With hindsight a modern day psychologist would also attribute the miserable existence to mental anguish, depression and post traumatic syndrome.

So, in effect the world for those only able to travel a daily distance on foot was about 25 miles wide which in reality was about as far as the horizon and rarely beyond unless conflict or enslavement descended as yet more misfortune. Adopting a measure of time rather than distance and the typical known world was encompassed in the hours before dawn and dusk.

What came to be the more common use of horses in everyday life added a bit more scope to travel although such a means was largely restricted to the nobility, privileged classes and those of independent means.

At a steady pace on the four legs of a fit horse the radius of the known world expanded to around 40 to 50 miles in a day. Although there will have been tracks, trails and early by-ways the same dangers existed to the travellers from flora, fauna and felons.

The Pony Express in the Wild West of the United States worked on the basis that a fast galloping steed and rider could last for 10 miles at peak pace and so placed their Relay Stations at these intervals to ensure the swiftest of journeys across the prairies and through the unconquered wilderness of the New World.

Hitch up a wagon and more people and possessions could be transported albeit slowly and surely. On a low cumulative daily mileage basis the settlers and pioneers traversed a whole continent.

Science and technology developed rapidly in the 18th and 19th centuries and one of the greatest inventions adapted from an industrial application to the transportation of humans, the steam engine further extended the daily travelling parameters.

Slow at first it was not long before a few hundred miles was a regular excursion by steam train for those able to afford the expense and time. This was a major factor behind the mass movement of population from a rural to an urban and metropolitan existence.

It was through the development of the internal combustion engine that freedom to travel became established as an entitlement rather than a luxury.
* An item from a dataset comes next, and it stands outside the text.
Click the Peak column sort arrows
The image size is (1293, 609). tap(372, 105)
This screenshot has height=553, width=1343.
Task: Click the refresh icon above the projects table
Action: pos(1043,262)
Cheaper mass produced motor vehicles and of much enhanced reliability and driving range soon caught on as an expression of personal freedom.

As long as there was a good network of places to refuel then it was easy to take on large distances and by definition even more ambitious trips for leisure or necessity such as employment and commerce.

So to the present incarnations of  fossil fuel engines and on a full tank an entirely possible range of 500 to 700 miles in a day.

Our ancestors would be astounded by the thought of such personal travel.

Ironically in our time the average speed even with a technologically advanced powertrain is not really much more than it was at the advent of motoring, this being a consequence of overcrowded roads, roadworks and other contributing factors.

The death knell has however sounded for petrol and diesel engines as we have known them which is inevitable as we battle with climate change.

The Climate Emergency which is of our own doing and to a large extent from our worship of things chucking out emissions demands that we rethink our lifestyles and practices.

I have contemplated for some time the acquisition of an electric vehicle.

The model I have in mind, of zero emissions when driven, has a current range capability of up to 168 miles on a full single charge.

This suggests, does it not, a backward and regressive trend?

After all, my existing vehicle from a disgraced continental manufacturer has supposedly been re-engineered to produce lower emissions and particulates and provides me with a range some 4 times greater than the glorified milk float being considered.

I should not prevented from taking on long and extended journeys if opting for electric propulsion but like my ancestors in the past I will have to plan carefully for any elected route.

The traveller of yore on foot required a place to shelter and to be fed to achieve that daily radius. A horse and rider needed stabling and rooms. Steam trains required periodic replenishment of coal and water: modern cars the same in the form of fuel and consumables.

Any electric means of transport that I look to rely upon will just mean a reliance on public charging stations and the time required to take up a sufficient amount of power to continue on to the eventual destination.

It could be quite an experience in a pioneering sort of way.